*** Document segment Section Begins ***

So, despite what we were led to believe after the Monday practice, King Dunlap is back in at left tackle for the Eagles and Demetress Bell is out. If Bell is to be measured by the Oct. 14 performance against the Lions, this is good news -- Dunlap can't possibly do worse than that. But as we've said before in this space, Dunlap has been around here since 2008, the rookie season he spent on IR. He's served three seasons on the active roster before this one, without ever earning more than a brief stint as a starter.
There are good reasons for this. One is that while Dunlap is 6-9, 330, and can be hard for a pass rusher to get around when he extends his arms and moves his feet, he often plays without great leverage. In the run game, he is a liability. Also, anytime Dunlap plays more than a game or two, he suffers some sort of injury -- concussion, back trouble, the hamstring he pulled in Game 3 this year. Dunlap is a useful plug-in sort of guy, a fifth starter, in baseball parlance.
It's hard to see the King as the answer to straightening out the Eagles' offensive line. Maybe he can hold down the fort for a month or a litle more, and Jason Peters' miraculous recovery from two Achilles' tears really can come to fruition. That's probably the Eagles' best hope at left tackle.
The tackles haven't been good, but the bigger problem might be the line's interior, where the Jason Kelce injury has left a jumbled, confused mess. Against Detroit, Dallas Reynolds did not resemble an NFL center. Why the Eagles apparently didn't look into any alternatives during the bye week is a mystery to me.
I was talking to Brian Westbrook Monday on Comcast SportsNet's Daily News Live, and BWest and I agreed that there would have been no downside to inviting Jamaal Jackson over to NovaCare during the bye week for a chat and a workout. If he's way out of shape, fine, no harm done. If he looks at all like the guy who started 71 successive games at center for the Eagles from 2005-2009, then why not sign him?

*** Document segment Section Ends ***
*** Data shown Section Begins ***

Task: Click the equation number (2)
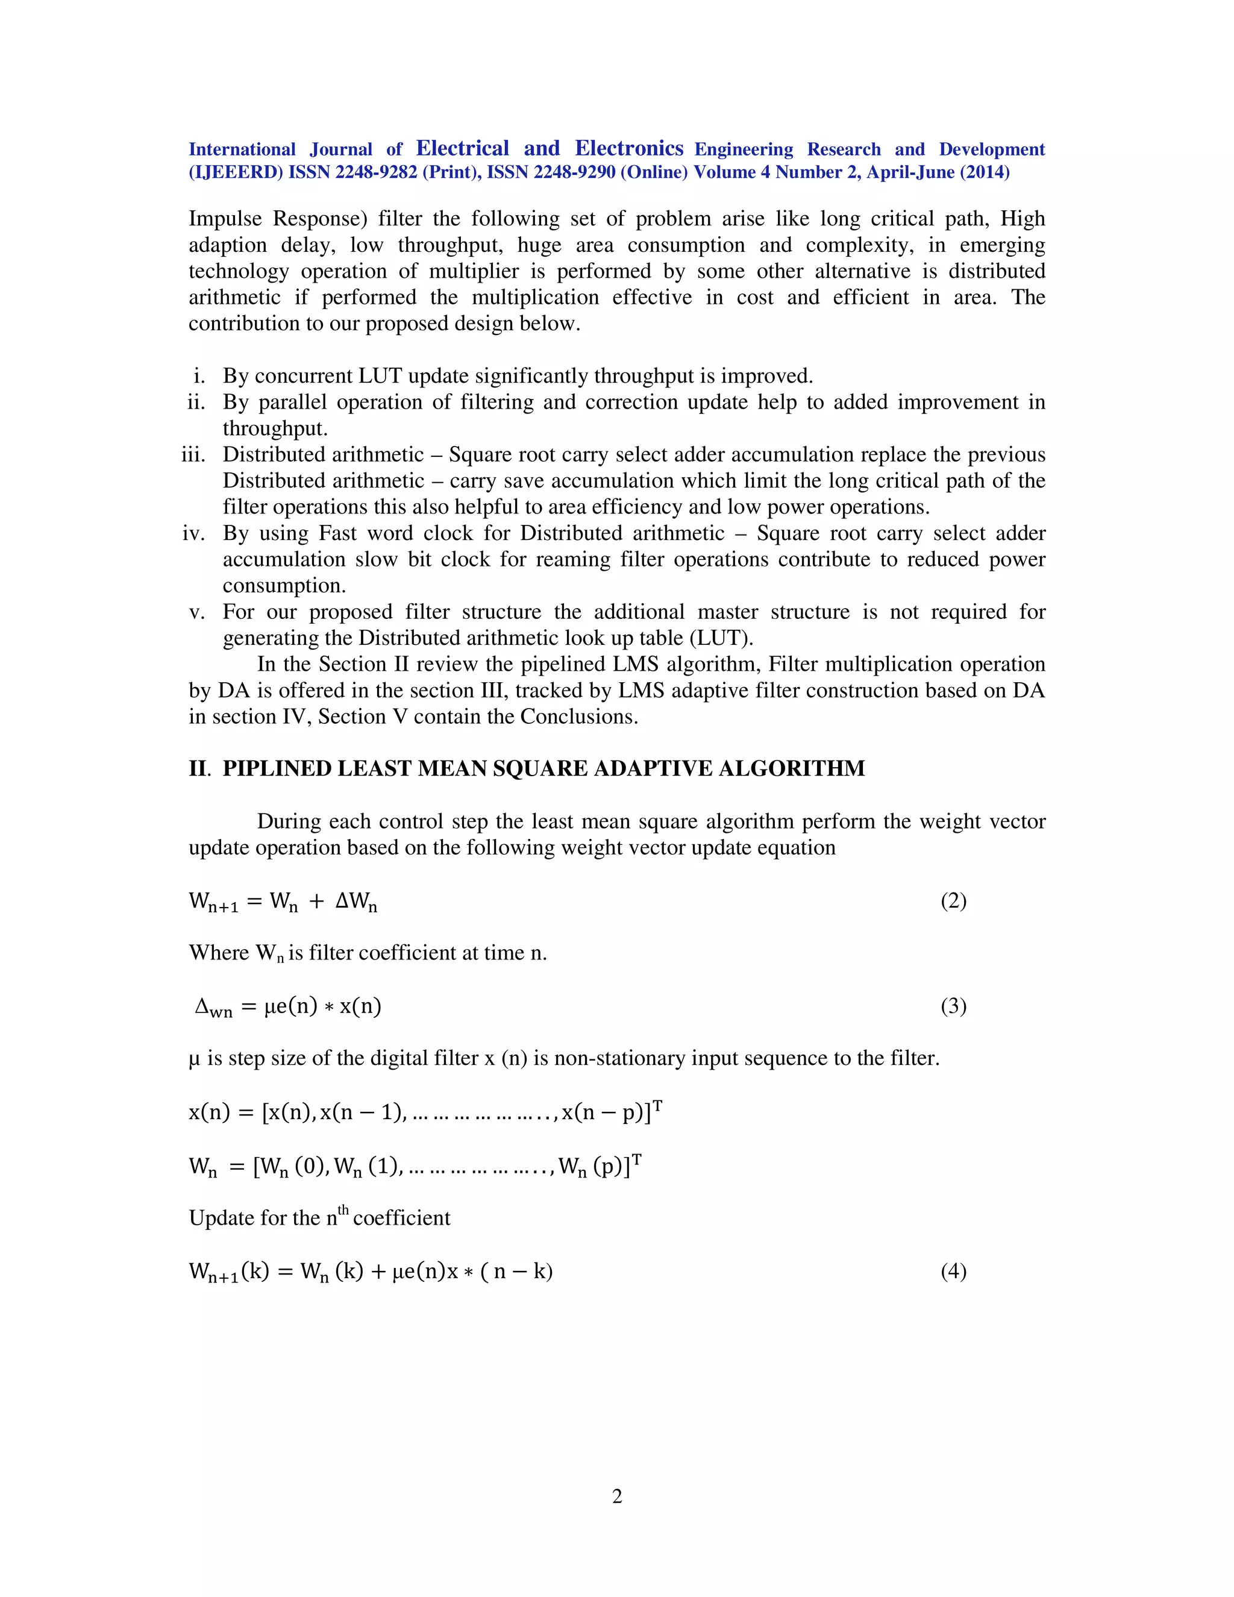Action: pyautogui.click(x=953, y=901)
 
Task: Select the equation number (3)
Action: pyautogui.click(x=953, y=1006)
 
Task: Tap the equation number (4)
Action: pyautogui.click(x=953, y=1271)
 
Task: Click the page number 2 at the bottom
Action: pyautogui.click(x=617, y=1497)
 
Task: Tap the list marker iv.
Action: pyautogui.click(x=194, y=533)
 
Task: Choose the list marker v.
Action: pyautogui.click(x=196, y=612)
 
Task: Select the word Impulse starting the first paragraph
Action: pyautogui.click(x=224, y=219)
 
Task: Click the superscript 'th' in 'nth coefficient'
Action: pyautogui.click(x=343, y=1210)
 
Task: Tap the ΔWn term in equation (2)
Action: pyautogui.click(x=356, y=902)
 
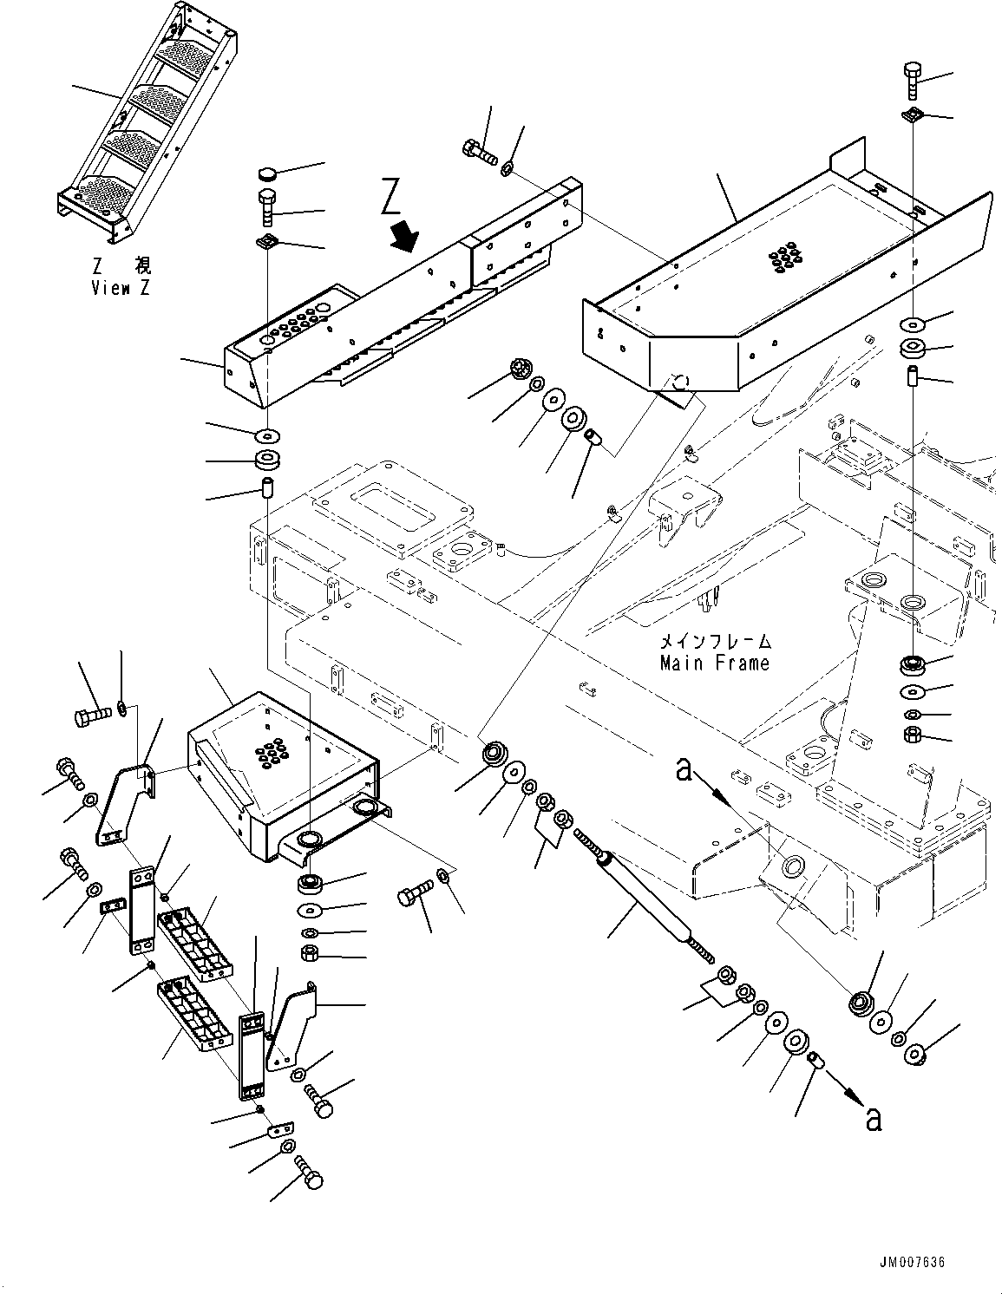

*** Data shown Section Ends ***

▶ _What you have to do_:
Could you reproduce the column on the Eagles' offensive line word for word, from "There are good" to "in baseball parlance."?

▶ _Answer_:
There are good reasons for this. One is that while Dunlap is 6-9, 330, and can be hard for a pass rusher to get around when he extends his arms and moves his feet, he often plays without great leverage. In the run game, he is a liability. Also, anytime Dunlap plays more than a game or two, he suffers some sort of injury -- concussion, back trouble, the hamstring he pulled in Game 3 this year. Dunlap is a useful plug-in sort of guy, a fifth starter, in baseball parlance.